Many pro-life campaigners would argue that outlawing abortion at all phases would be worth doing even if it were to prove unenforceable. It would “send a message.” But the consequences for respect for the law, plus the implications for the privacy of the doctor-patient relationship, would be grave. During the earliest weeks of pregnancy, only the woman is aware of the embryo inside her. Moreover, she can request services nominally pertinent to abortion for reasons other than pregnancy. The “D&C” – dilation and curettage – is performed not solely to abort an earliest-stage pregnancy but also to remedy certain menstrual problems.
How is such an abortion to be detected? Wouldn’t it require a violation of the woman’s and doctor’s Fourth and Fifth Amendment rights? Would accusations and testimony by third parties be admissible in such cases? If so, what would happen to the presumption of innocence?
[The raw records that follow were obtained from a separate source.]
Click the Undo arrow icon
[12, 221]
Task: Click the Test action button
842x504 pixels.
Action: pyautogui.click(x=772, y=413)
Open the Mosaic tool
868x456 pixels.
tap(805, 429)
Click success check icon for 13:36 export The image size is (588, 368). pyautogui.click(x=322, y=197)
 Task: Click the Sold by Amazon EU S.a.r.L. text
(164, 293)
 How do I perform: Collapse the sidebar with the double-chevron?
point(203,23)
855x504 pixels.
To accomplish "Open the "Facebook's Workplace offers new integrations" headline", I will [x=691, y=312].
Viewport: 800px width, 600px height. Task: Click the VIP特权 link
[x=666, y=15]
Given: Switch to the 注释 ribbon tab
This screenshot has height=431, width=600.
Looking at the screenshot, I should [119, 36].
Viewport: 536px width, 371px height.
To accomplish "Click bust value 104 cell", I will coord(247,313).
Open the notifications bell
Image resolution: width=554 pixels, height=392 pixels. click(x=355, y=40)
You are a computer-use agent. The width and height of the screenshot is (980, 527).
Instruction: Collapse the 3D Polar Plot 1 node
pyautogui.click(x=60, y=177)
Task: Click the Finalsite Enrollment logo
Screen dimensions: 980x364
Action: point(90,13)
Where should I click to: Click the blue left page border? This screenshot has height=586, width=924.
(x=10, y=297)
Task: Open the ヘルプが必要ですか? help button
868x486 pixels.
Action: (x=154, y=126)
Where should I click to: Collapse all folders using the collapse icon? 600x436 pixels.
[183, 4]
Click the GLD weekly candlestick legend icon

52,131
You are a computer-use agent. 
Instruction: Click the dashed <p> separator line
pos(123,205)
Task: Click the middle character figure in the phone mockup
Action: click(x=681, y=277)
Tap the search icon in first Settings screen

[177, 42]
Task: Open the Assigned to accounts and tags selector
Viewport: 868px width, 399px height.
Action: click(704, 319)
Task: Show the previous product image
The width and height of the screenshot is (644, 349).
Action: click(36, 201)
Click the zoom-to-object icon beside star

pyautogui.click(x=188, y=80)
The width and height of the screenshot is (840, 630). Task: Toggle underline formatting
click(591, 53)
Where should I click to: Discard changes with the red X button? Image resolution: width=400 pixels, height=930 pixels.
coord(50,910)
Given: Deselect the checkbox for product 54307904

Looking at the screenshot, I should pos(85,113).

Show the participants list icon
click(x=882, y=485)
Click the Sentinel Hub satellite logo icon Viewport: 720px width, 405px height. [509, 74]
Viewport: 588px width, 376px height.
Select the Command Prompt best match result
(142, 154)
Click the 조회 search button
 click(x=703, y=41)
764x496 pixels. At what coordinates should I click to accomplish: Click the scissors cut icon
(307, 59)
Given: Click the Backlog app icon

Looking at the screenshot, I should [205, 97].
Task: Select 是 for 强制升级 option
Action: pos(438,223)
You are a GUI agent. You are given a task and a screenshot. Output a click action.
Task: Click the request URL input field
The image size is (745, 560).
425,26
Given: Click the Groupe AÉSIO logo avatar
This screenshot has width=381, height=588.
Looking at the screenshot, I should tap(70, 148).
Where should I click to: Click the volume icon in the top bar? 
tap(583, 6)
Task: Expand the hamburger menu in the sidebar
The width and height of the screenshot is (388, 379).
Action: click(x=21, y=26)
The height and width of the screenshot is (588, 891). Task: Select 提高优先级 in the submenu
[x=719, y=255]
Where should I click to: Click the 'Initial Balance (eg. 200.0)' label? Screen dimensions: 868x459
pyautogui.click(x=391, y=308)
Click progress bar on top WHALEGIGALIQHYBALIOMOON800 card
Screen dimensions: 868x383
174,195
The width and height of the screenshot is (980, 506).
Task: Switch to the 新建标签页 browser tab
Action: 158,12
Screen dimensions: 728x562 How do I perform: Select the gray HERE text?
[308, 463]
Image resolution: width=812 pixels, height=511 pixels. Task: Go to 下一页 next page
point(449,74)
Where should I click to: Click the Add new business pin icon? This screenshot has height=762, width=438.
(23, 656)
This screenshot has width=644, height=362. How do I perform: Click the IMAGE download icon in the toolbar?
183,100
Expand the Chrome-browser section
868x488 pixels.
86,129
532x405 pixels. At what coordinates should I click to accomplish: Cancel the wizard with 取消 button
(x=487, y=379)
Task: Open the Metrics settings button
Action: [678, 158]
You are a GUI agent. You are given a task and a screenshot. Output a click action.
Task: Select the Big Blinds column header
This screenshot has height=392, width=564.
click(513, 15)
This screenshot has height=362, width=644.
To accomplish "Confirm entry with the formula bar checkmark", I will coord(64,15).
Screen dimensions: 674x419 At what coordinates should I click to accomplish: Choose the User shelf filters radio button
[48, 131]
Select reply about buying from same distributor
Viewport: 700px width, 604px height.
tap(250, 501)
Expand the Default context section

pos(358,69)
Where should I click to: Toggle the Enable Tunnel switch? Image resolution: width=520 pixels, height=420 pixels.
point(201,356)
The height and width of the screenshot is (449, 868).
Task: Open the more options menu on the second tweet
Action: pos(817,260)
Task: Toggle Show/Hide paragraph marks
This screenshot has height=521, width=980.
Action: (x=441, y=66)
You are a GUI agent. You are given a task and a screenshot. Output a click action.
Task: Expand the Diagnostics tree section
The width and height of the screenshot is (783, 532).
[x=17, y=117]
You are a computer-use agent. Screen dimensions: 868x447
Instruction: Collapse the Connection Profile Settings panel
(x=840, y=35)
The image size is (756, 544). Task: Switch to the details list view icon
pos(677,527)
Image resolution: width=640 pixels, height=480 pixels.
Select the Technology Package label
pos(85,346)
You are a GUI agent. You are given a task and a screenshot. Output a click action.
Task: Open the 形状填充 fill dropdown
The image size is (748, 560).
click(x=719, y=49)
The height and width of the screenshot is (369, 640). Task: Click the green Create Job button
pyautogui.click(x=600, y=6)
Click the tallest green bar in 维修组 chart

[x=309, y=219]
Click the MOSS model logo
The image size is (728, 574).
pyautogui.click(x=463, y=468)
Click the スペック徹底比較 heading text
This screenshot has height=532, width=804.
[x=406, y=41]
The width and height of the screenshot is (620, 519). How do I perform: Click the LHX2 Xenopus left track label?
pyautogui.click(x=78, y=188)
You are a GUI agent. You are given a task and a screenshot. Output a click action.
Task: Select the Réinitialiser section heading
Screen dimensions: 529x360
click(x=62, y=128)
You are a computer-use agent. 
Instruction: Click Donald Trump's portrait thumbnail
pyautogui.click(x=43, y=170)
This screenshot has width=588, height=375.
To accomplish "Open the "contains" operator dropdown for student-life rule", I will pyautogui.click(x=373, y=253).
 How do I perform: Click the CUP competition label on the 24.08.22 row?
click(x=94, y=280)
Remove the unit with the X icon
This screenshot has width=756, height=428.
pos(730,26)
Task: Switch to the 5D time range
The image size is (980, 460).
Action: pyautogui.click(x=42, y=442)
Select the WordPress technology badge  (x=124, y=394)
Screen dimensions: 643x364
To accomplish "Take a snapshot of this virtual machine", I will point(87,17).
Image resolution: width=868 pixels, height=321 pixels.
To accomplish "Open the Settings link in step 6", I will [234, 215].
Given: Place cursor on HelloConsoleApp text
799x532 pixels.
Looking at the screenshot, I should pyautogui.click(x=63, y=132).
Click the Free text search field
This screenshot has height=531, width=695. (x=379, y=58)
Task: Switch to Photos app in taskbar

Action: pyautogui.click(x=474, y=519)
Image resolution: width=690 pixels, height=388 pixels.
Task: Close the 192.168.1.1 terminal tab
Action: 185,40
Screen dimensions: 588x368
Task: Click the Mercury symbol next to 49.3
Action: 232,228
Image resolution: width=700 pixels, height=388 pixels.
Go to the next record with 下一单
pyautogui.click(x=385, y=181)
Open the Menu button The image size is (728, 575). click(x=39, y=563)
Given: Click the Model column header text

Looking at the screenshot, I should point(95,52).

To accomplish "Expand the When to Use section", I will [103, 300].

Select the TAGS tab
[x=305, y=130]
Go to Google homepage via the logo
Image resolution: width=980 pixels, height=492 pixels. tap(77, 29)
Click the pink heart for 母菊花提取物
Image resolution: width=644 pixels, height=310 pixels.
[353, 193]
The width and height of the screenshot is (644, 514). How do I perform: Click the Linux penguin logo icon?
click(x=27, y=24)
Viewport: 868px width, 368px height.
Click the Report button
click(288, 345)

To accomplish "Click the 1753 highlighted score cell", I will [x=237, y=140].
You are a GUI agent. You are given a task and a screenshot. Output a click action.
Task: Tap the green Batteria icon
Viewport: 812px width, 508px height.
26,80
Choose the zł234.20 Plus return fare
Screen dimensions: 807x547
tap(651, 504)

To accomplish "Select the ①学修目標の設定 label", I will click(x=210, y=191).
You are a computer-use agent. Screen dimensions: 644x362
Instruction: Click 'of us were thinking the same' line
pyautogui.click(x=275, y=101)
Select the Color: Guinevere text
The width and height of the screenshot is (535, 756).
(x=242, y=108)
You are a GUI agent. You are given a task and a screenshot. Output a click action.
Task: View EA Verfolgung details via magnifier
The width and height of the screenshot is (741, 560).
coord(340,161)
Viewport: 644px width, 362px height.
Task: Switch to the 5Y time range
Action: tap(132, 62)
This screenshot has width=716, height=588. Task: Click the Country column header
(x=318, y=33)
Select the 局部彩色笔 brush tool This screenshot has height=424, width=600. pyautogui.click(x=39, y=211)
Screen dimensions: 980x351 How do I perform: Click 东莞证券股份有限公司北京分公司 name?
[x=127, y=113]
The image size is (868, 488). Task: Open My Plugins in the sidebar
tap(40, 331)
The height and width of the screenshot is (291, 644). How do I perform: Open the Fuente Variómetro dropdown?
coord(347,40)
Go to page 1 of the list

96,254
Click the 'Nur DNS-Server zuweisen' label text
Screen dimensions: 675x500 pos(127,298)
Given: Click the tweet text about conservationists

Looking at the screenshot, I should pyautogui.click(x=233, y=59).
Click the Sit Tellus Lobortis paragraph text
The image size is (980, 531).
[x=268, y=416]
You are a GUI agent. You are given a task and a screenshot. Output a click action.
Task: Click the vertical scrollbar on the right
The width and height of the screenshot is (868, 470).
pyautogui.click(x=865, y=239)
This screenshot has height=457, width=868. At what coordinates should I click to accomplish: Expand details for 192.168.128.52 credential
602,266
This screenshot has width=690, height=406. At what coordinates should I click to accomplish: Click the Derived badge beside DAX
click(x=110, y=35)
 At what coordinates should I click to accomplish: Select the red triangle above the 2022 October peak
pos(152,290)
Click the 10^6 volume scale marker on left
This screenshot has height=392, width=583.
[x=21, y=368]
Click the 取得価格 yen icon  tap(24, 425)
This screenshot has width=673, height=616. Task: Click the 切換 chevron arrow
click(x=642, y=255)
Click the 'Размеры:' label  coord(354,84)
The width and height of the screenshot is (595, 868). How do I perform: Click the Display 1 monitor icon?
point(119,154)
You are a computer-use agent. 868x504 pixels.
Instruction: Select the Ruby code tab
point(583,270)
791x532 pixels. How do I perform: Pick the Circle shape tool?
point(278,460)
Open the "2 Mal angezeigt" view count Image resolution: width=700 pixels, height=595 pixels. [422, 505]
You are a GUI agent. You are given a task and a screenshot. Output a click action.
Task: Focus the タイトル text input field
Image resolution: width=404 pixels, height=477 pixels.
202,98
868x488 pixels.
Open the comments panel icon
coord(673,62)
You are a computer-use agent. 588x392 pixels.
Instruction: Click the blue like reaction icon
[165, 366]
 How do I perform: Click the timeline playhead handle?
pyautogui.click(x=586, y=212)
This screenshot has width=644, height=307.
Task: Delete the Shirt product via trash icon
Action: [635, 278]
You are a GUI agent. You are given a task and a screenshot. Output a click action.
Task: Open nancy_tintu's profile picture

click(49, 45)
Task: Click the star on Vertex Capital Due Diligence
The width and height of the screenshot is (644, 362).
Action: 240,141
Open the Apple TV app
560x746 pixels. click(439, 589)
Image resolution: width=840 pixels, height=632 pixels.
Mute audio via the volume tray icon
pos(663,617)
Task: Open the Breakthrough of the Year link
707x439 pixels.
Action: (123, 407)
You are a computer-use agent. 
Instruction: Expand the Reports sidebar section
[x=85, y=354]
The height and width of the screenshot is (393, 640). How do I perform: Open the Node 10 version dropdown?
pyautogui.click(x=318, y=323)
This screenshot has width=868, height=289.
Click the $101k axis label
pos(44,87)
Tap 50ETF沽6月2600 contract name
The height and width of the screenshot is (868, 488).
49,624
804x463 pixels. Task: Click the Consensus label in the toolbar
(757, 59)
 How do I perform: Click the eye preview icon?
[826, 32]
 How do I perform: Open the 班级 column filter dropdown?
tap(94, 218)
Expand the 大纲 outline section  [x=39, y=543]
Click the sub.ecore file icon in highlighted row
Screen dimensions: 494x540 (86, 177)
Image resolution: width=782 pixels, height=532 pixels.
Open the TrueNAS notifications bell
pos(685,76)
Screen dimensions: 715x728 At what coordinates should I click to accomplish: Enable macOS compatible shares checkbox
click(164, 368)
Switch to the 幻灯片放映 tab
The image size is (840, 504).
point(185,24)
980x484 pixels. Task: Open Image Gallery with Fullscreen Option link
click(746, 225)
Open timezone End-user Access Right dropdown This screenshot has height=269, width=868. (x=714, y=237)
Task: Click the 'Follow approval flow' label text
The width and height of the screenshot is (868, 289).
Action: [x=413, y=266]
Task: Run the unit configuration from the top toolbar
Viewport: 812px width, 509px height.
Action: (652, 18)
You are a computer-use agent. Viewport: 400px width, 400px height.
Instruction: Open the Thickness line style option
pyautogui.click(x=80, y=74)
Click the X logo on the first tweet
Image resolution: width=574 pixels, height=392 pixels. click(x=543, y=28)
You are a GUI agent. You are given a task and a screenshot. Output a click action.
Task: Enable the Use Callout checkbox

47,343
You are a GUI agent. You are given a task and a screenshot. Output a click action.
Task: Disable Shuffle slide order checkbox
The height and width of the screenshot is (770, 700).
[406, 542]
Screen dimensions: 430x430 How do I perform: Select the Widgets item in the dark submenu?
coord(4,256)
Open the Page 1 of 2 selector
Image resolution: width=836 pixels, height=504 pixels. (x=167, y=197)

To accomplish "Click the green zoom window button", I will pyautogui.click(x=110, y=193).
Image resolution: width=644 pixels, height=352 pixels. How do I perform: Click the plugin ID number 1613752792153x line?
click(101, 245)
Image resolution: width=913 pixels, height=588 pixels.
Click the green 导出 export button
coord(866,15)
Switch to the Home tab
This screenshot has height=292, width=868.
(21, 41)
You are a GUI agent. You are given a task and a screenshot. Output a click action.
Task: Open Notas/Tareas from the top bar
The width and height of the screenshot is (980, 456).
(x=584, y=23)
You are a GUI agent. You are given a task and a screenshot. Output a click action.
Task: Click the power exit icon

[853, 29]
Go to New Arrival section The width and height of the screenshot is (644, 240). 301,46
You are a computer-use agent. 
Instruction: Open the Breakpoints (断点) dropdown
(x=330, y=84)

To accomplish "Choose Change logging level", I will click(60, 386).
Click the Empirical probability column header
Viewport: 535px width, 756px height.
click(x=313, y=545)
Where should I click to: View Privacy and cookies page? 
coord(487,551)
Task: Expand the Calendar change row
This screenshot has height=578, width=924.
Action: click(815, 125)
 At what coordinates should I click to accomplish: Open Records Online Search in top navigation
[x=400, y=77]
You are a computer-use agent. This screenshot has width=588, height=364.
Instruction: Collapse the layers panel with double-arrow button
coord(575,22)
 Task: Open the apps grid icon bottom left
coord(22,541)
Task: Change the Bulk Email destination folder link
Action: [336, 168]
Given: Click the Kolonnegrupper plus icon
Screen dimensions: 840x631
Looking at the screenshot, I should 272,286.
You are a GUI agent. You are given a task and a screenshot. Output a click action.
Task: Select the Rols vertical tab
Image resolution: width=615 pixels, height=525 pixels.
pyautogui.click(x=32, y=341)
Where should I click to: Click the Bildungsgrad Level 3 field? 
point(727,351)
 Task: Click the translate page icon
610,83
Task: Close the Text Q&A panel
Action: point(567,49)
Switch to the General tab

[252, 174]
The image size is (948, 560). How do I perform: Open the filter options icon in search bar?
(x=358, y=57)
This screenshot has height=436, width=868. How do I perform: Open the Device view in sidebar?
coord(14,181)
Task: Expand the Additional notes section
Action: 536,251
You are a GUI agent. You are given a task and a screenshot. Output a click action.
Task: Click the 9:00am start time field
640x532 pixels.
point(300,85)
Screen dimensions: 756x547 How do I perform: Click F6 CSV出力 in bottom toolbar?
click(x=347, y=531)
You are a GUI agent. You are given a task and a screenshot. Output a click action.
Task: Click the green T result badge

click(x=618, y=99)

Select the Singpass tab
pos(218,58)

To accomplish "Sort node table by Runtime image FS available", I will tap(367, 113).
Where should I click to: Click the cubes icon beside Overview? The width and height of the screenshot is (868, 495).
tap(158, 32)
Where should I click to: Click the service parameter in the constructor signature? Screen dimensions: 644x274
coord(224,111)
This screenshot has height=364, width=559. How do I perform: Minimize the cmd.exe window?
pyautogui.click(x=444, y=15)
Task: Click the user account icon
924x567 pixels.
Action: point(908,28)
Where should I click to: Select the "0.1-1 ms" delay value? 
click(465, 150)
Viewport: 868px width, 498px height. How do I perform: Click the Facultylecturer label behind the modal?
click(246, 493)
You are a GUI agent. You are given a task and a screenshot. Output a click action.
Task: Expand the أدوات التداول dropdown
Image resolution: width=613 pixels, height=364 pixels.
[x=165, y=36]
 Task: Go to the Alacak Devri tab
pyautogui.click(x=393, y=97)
Earliest-stage abortion isn’t the only case of this kind. Consider an allegation that Smith murdered Jones by “pissing him off:” angering him into a fatal heart attack. Consider an allegation that Jones trespassed upon Davis’s land without leaving any trace of his passage. Consider an allegation that Davis replaced Green’s heirloom with an identical copy, thus depriving Green of its collectible, historical, or sentimental value. There are others, but those will do for a start.
Legislators prefer not to consider such questions. They tend to concentrate on maximizing the “mob appeal” of their proposals while deflecting questions about enforceability. But enough damage to respect for the law, and enough money and power have flowed to the willingly criminal, to make such considerations imperative. A legislator or candidate willing to confront questions about enforceability and answer them candidly is worthy of note.